(Records from a dataset)
-*-

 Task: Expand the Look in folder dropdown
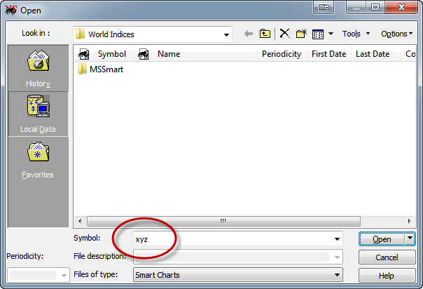226,34
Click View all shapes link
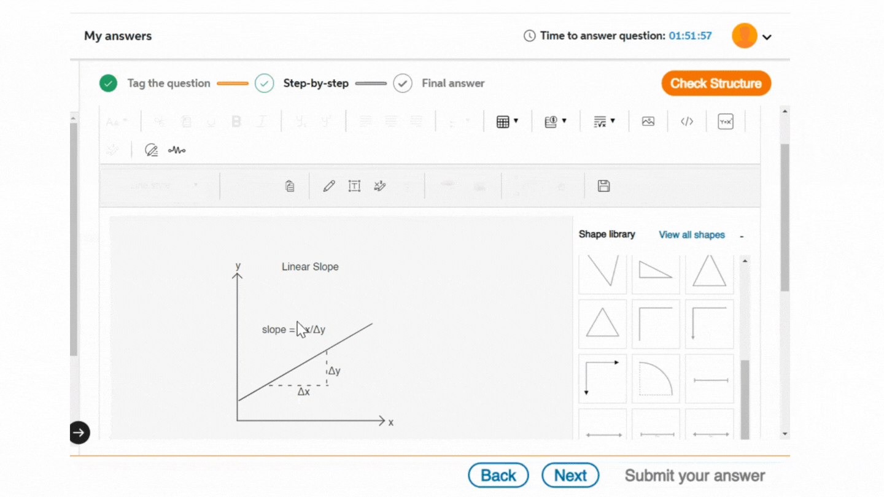This screenshot has width=884, height=497. [692, 235]
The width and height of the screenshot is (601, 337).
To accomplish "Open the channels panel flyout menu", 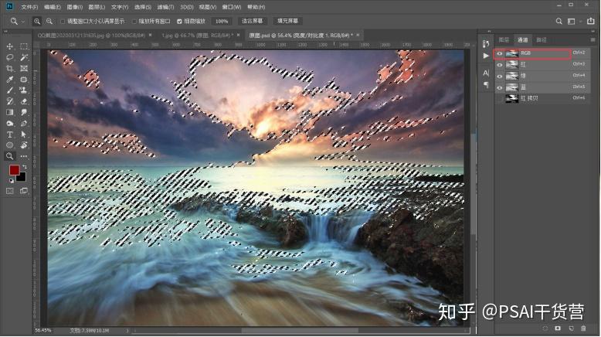I will [x=593, y=40].
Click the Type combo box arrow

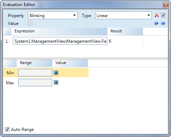(149, 15)
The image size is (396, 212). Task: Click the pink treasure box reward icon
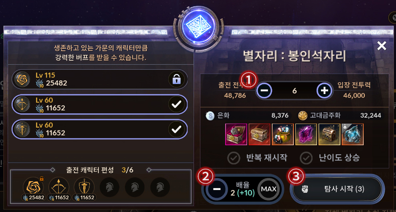[x=236, y=134]
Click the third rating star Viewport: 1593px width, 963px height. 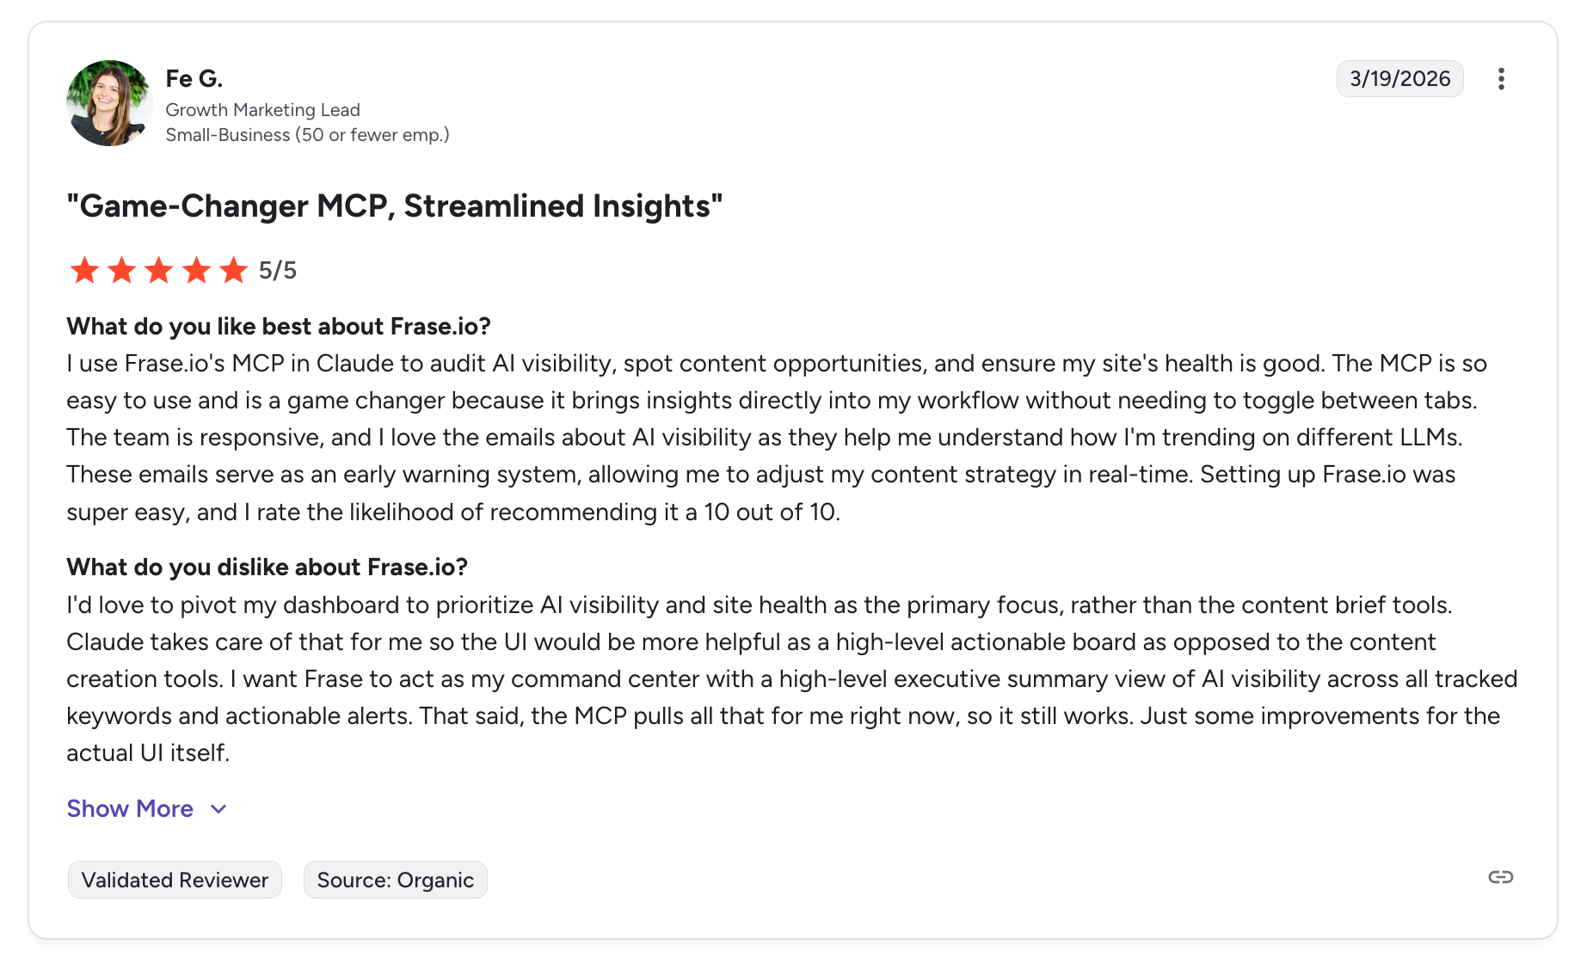(159, 270)
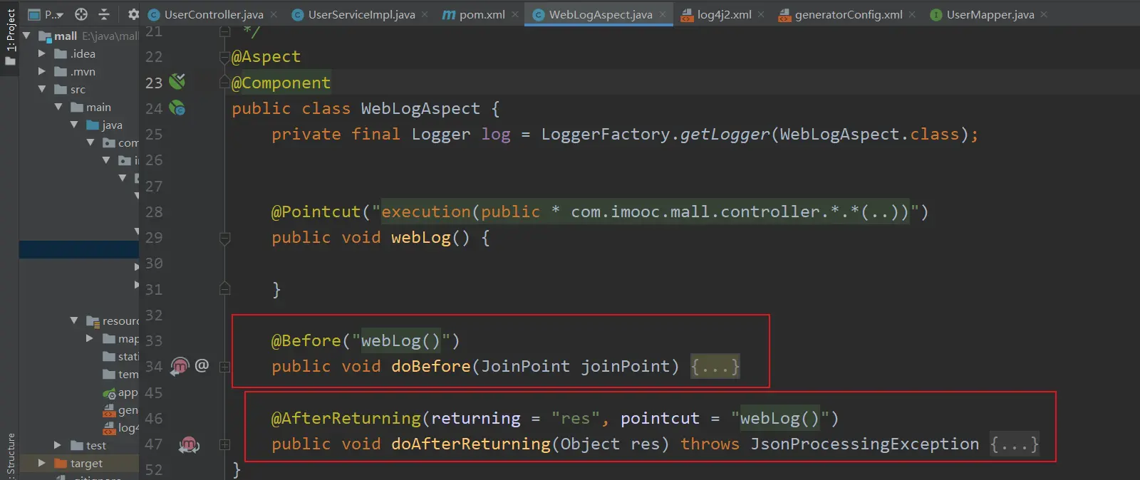Close the WebLogAspect.java tab
The image size is (1140, 480).
pos(663,14)
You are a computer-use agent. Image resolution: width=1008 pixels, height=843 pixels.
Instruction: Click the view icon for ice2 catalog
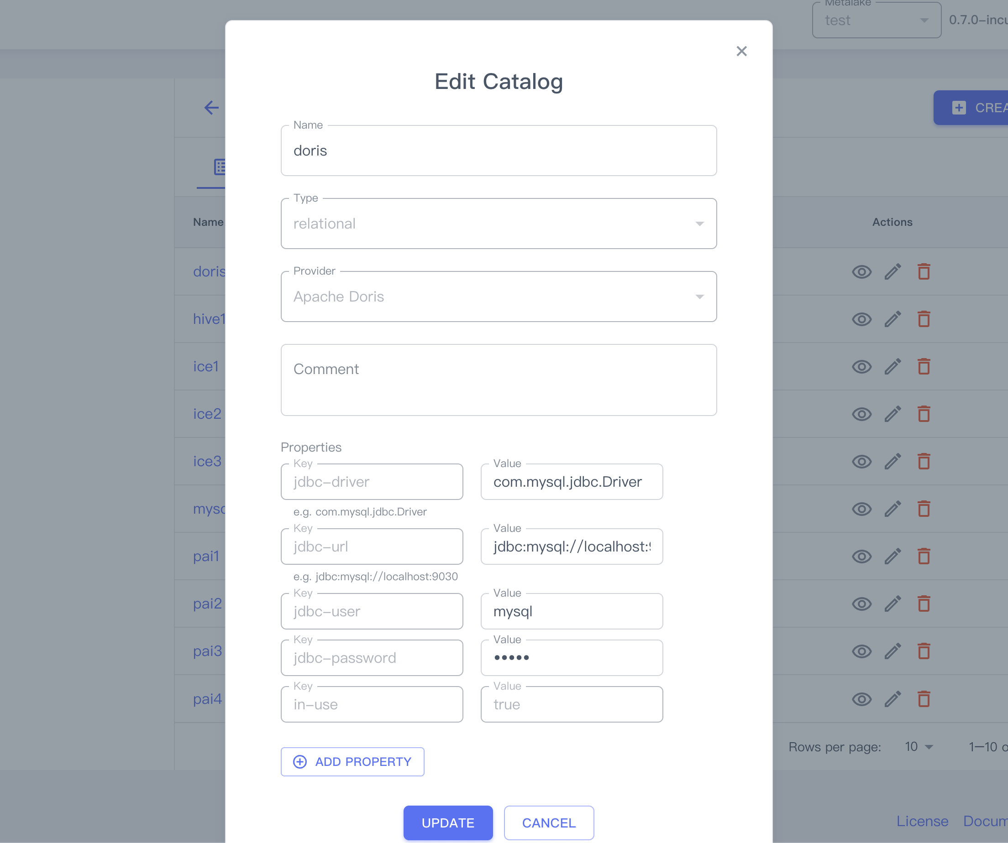(x=863, y=413)
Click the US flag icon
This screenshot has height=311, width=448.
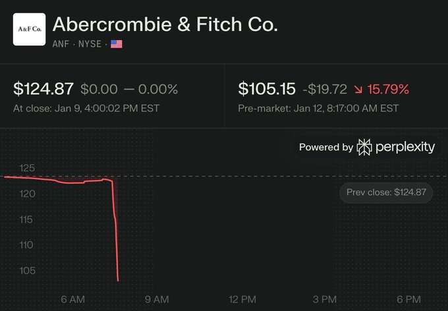pos(117,44)
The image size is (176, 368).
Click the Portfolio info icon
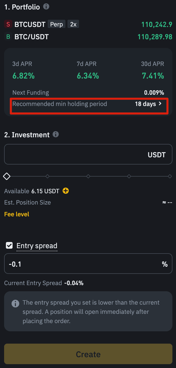point(46,6)
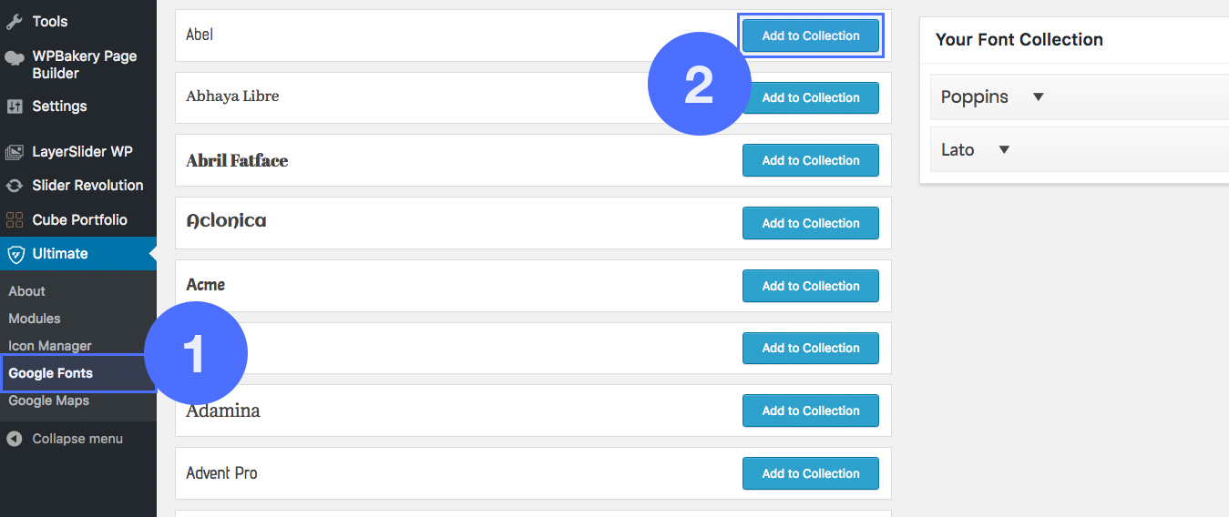The width and height of the screenshot is (1229, 517).
Task: Click the Collapse menu arrow icon
Action: tap(15, 439)
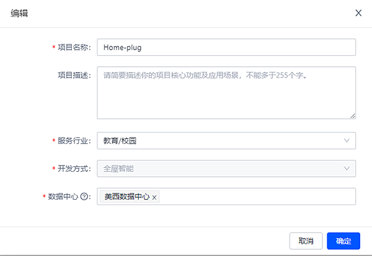Close the 编辑 dialog with the X icon
The image size is (372, 256).
(x=358, y=13)
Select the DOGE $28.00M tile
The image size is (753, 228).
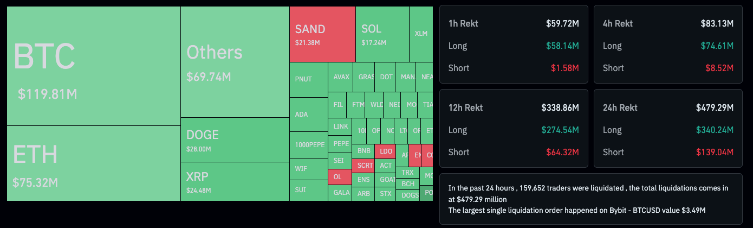click(x=235, y=140)
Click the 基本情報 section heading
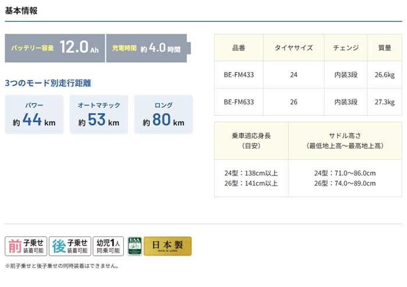Image resolution: width=407 pixels, height=287 pixels. pos(22,10)
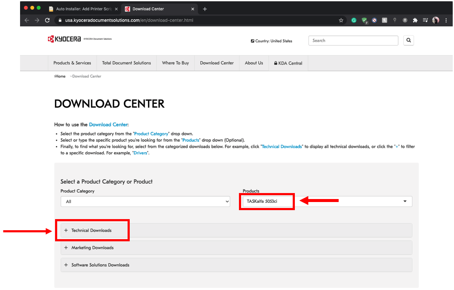Open the Product Category dropdown
Image resolution: width=454 pixels, height=290 pixels.
pyautogui.click(x=145, y=202)
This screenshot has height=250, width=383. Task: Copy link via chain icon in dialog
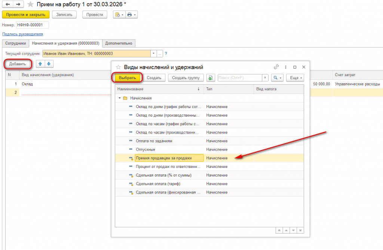[276, 67]
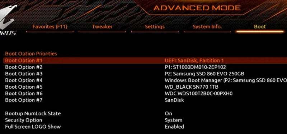Go to the System Info. tab

(x=207, y=27)
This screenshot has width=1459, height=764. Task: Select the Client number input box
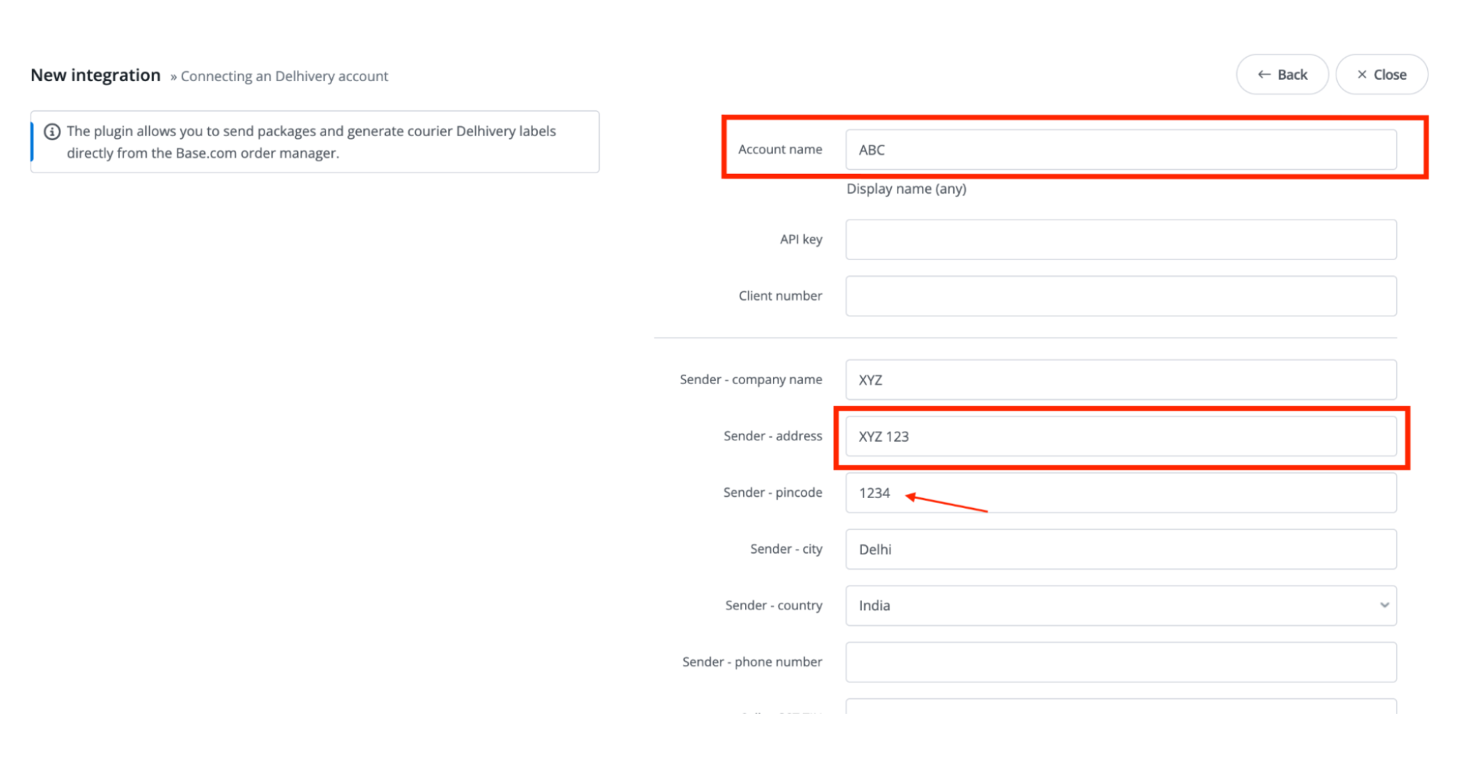(x=1120, y=296)
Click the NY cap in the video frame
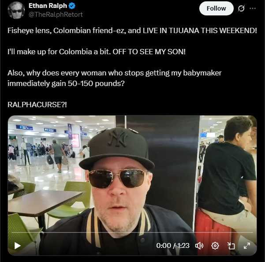Viewport: 265px width, 262px height. click(x=116, y=150)
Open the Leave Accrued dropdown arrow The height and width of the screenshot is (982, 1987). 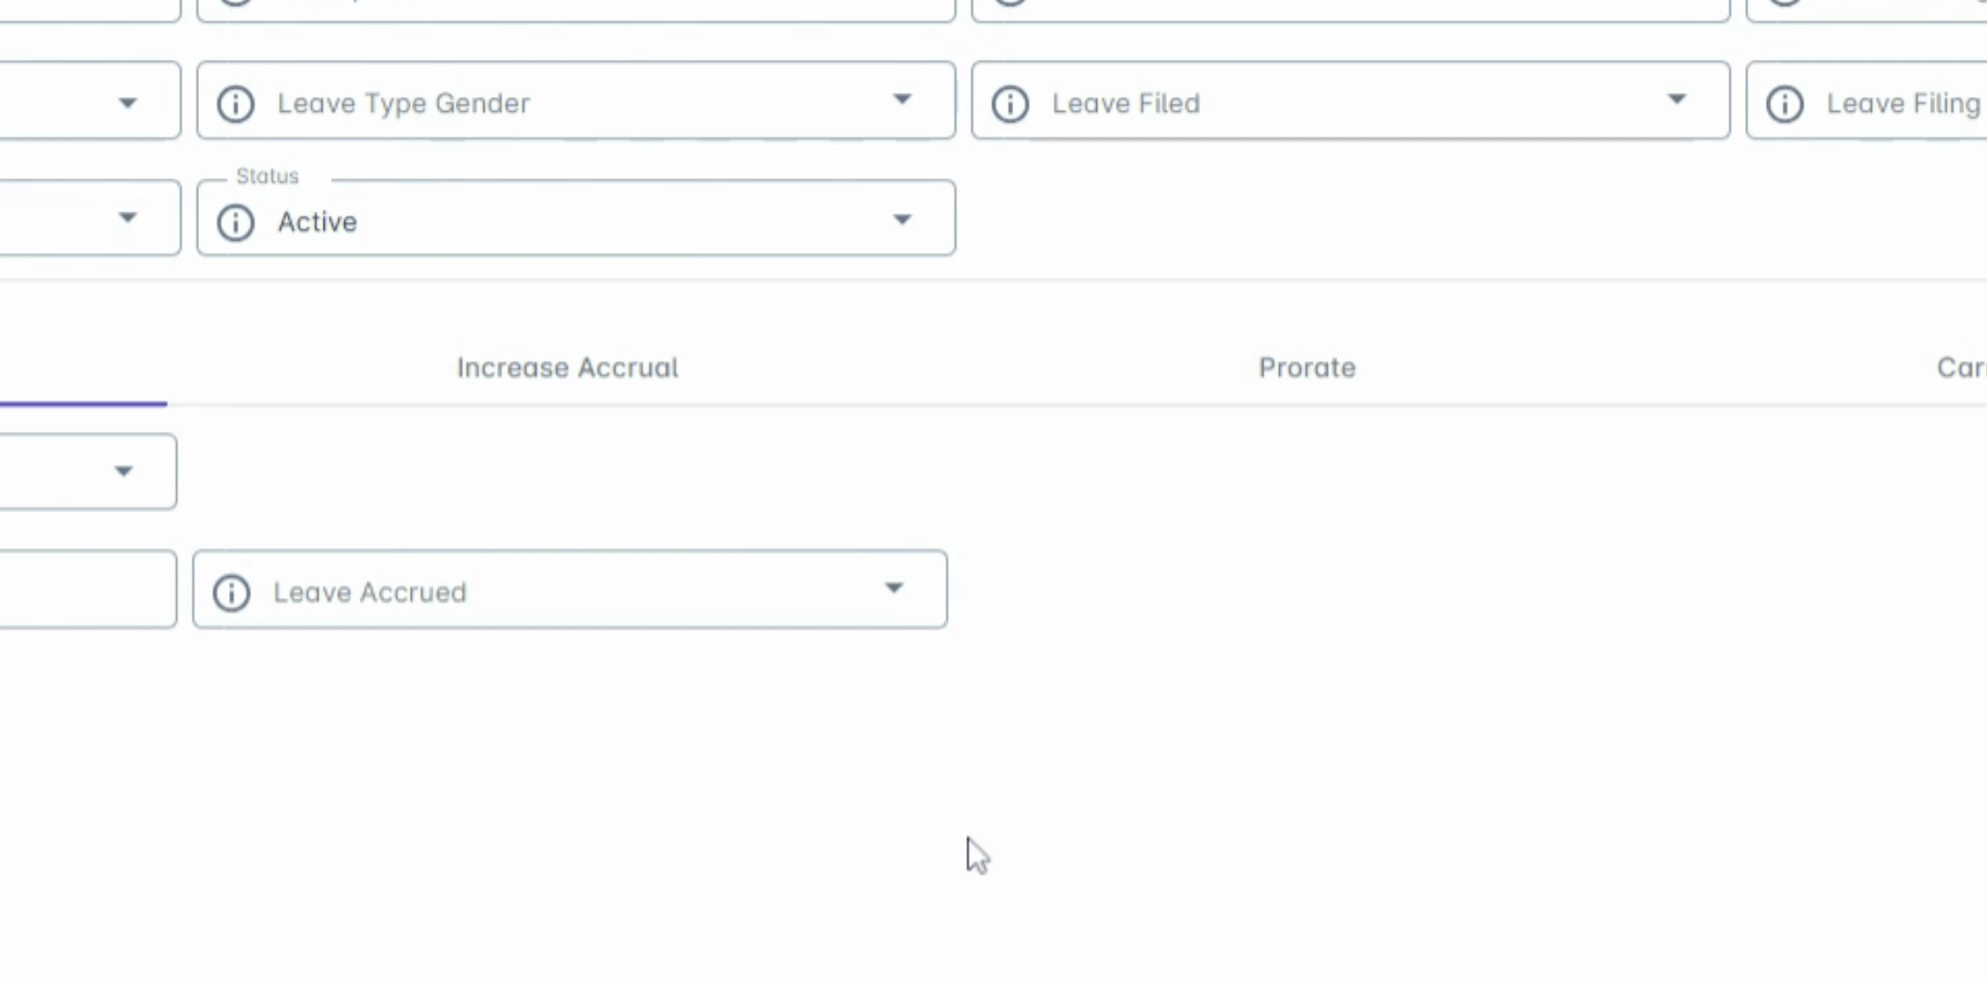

-*-

### WORK INSTRUCTIONS
Leaving the pictures out, give again word for word each line from the one holding "This screenshot has width=1459, height=764." through the end of the records.

### PROBLEM SOLUTION
This screenshot has width=1459, height=764. Task: Select the Client number input box
(x=1120, y=296)
Click the NY cap in the video frame
Viewport: 265px width, 262px height. click(x=116, y=150)
Open the Leave Accrued dropdown arrow The height and width of the screenshot is (982, 1987). 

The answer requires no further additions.